The K-12 public education system is unsustainable and in terminal decline. Yet a few simple reforms would drastically improve the situation for students, parents, taxpayers, and great educators.

  • States should enact statutes that require teachers’ unions to stand periodically for recertification, allowing active teachers to make their own decisions as to whether they desire union representation.
  • Politicians and administrators should prioritize within school district budgets active teacher salaries and student-teacher ratios (meaning new teacher hires) over pensions, retiree healthcare, and hiring of non-teaching staff.
  • Collective bargaining agreements and administrators must clearly define measurable performance criteria for student proficiency levels in reading, writing, math, and science. If those proficiency levels are not met, it should trigger preestablished corrective actions to ensure accountability and to protect students.
  • A true meritocracy should be instituted when setting teacher merit increases, promotions, and advancement opportunities. The best teacher in a school should earn substantially more than the poorest performer.

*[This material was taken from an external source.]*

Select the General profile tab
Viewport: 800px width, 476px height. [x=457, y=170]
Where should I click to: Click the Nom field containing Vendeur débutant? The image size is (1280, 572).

The best should advance to more responsibility and opportunity while the worst should be considered for removal in lieu of improvement.
  • School choice should be encouraged via policy and be an option for students and parents, particularly in school districts that post poor student proficiency levels. If public education is not serving the customers with the quality product that the customer paid for, the customers should be free to take their business elsewhere.

Although these simple reforms would drastically improve the lives of countless children, accomplishing the reforms will require long, brutal campaigns on a state-by-state and school district-by-school district basis.

Yet we would be hard-pressed to find a more worthy fight.